▶ [TASK REQUIREMENTS]: Reproduce the biotech text word for word, starting at the words "Looking through the" and stopping after "and raising money.".

--- TEXT ---

Where is this going in the future? We’ll likely see a fourth wave - Biotech 4.0. In this fourth wave, besides synthetic biology, we will increasingly see applications of machine learning and nanotechnology in the field that can enable a future of extreme customizability with tailored microbial factories that produce an array of molecules and fabrics. For example, imagine 3D printing new clothes using your old clothes that you haven’t worn for years. Fast fashion could become a lot more circular and sustainable that way. Another futuristic example is a personalized microbial waste processor, which breaks down household waste and converts it into energy for use in the house. Prof. De Mey concludes that “microbial biotech 4.0 will fully make use of nature’s diversity and utilize it in a dynamic way to increase the quality of life of humans”. I think that’s a great vision to put into reality.
Looking through the lens
Cancer is one of the most important disease of our time. Rightfully so, here in Belgium, it’s a disease that gets a lot of attraction (and thus funding for research) each year due to various organizations (such as Kom op tegen kanker) raising awareness and raising money.

--- SOURCE MATERIAL ---

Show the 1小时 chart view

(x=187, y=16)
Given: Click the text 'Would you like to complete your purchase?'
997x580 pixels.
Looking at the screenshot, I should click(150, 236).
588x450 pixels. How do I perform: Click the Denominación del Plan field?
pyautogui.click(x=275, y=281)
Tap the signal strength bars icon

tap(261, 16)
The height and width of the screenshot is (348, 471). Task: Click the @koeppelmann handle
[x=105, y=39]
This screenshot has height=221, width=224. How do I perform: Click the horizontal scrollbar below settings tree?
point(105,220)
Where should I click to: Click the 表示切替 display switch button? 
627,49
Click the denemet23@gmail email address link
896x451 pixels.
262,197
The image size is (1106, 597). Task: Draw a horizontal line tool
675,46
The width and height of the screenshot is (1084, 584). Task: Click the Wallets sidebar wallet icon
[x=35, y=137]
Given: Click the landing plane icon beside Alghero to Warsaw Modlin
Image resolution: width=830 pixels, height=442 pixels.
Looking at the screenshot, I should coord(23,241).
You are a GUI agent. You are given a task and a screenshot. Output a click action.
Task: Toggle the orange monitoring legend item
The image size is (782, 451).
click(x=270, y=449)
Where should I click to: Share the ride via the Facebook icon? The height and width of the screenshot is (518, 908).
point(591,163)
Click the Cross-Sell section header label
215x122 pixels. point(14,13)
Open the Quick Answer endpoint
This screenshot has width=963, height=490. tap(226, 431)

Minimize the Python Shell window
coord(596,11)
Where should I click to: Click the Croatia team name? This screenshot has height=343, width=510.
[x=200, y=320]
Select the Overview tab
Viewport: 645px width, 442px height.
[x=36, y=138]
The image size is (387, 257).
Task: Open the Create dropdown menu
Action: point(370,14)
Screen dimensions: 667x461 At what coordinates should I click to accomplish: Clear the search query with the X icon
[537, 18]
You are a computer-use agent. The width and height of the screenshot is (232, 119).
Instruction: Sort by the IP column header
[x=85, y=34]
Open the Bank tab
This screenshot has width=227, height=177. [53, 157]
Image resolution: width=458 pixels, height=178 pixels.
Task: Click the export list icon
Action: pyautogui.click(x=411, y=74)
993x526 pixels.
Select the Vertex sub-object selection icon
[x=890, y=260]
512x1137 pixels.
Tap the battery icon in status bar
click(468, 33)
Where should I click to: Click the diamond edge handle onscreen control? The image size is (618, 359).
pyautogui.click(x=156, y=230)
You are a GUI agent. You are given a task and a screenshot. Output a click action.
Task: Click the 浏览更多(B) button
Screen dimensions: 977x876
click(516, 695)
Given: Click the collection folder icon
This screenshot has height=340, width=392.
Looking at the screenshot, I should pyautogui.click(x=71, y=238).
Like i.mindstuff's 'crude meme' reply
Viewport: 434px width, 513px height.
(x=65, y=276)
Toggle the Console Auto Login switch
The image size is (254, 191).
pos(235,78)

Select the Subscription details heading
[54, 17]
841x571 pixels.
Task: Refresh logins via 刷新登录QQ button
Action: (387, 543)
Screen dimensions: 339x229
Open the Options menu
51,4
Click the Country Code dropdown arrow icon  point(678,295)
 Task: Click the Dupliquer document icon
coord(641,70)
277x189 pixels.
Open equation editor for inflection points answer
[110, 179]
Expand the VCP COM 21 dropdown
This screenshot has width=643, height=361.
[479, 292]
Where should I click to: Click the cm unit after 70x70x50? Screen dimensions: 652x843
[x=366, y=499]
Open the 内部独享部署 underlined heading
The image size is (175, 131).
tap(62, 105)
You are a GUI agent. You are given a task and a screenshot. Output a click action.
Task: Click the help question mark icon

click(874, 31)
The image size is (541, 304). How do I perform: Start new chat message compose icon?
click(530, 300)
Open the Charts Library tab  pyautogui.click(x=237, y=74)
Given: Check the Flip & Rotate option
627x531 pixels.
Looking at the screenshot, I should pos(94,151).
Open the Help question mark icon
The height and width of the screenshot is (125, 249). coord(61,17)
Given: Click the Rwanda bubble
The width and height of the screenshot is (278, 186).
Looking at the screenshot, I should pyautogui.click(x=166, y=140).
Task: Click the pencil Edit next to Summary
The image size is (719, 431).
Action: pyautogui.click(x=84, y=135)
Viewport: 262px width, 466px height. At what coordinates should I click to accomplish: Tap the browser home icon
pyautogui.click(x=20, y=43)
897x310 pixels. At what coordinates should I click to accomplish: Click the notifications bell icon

---

▶ [TASK RESULT]:
Looking through the lens
Cancer is one of the most important disease of our time. Rightfully so, here in Belgium, it’s a disease that gets a lot of attraction (and thus funding for research) each year due to various organizations (such as Kom op tegen kanker) raising awareness and raising money.